Abubakar, by contrast, portrays himself as someone who knows how to get things done and his pro-market policies have won some favor among investors.
In an interview last month, he said if elected, he would name a new central bank governor, float the naira and sell stakes in the state-owned Nigerian National Petroleum Corp., which dominates Africa’s biggest oil industry.
Since Buhari came to office, Nigeria’s stock market has been the world’s worst performer, losing about half its value in dollar terms. Wall Street banks such as Citigroup Inc. say Nigerian equities and bonds will probably rally if Abubakar wins.
But he has long been accused of using positions in government to enrich himself. A U.S. Senate report in 2010 concluded that Abubakar and one of his wives had wired $40 million of “suspect funds” into American accounts. Abubakar denies any wrongdoing and has never been indicted at home or abroad.

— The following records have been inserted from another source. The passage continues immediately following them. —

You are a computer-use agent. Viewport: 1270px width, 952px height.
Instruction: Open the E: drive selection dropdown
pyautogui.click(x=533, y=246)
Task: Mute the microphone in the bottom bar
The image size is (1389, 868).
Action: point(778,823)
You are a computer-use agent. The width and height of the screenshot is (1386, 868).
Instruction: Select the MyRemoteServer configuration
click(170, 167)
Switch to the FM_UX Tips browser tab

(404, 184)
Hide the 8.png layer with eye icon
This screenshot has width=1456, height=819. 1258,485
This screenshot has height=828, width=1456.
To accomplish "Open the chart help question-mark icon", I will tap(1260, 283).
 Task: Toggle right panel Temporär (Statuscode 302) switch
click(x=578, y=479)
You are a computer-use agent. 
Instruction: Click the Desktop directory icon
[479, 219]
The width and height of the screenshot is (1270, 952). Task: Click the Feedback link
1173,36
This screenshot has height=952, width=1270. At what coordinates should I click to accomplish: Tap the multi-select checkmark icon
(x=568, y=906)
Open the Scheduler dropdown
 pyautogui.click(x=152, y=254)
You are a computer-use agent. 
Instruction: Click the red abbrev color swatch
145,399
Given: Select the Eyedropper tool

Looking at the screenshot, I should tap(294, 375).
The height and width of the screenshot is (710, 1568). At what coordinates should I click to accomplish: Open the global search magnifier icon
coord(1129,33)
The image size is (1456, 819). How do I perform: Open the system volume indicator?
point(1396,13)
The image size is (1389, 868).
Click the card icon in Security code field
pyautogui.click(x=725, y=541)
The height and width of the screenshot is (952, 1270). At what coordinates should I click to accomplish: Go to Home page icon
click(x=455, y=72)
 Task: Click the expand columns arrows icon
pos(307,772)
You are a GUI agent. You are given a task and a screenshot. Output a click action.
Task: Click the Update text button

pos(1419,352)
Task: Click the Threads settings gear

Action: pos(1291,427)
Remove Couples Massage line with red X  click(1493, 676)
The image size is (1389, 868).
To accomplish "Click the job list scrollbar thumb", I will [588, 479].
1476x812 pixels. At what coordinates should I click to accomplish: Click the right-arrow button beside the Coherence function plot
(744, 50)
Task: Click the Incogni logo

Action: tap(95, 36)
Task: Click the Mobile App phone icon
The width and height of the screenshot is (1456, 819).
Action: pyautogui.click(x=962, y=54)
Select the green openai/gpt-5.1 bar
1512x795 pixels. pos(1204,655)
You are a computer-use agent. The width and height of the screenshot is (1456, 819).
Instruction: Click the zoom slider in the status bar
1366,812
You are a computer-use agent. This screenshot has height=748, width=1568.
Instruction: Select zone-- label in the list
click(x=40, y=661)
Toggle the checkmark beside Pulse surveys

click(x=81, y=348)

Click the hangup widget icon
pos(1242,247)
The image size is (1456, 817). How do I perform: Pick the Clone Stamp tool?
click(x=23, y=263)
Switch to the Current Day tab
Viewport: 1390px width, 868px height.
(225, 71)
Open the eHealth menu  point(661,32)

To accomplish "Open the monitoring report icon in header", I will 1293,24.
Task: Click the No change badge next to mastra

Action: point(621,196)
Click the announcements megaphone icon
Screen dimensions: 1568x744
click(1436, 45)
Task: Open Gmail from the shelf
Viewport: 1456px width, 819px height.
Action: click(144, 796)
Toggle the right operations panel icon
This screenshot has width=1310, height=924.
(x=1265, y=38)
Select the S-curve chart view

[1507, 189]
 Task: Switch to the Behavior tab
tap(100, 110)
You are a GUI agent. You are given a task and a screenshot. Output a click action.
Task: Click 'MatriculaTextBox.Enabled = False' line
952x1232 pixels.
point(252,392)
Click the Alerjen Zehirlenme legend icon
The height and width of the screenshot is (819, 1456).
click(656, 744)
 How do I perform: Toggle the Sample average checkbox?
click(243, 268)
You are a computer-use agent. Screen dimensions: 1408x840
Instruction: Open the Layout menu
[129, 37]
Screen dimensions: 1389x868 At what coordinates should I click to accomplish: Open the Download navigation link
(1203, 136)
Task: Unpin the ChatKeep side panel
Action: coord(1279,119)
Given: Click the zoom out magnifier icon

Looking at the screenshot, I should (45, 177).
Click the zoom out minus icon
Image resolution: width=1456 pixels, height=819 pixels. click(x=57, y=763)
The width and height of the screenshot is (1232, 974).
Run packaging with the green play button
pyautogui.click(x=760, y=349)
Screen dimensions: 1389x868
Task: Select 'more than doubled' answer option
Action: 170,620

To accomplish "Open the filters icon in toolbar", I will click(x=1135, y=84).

Whoever wins will have to deal with widespread violence in the northeast where insurgents, some now affiliated to Islamic State, have been fighting for a decade to impose their version of shariah law. The conflict has claimed tens of thousands of lives and forced more than 2.5 million people in the Lake Chad region to flee their homes.
The election campaign itself has been relatively peaceful, marked more by mudslinging than violence. Both sides accused each other of planning to rig the vote. Final results should be known within a few days after the close of the polls.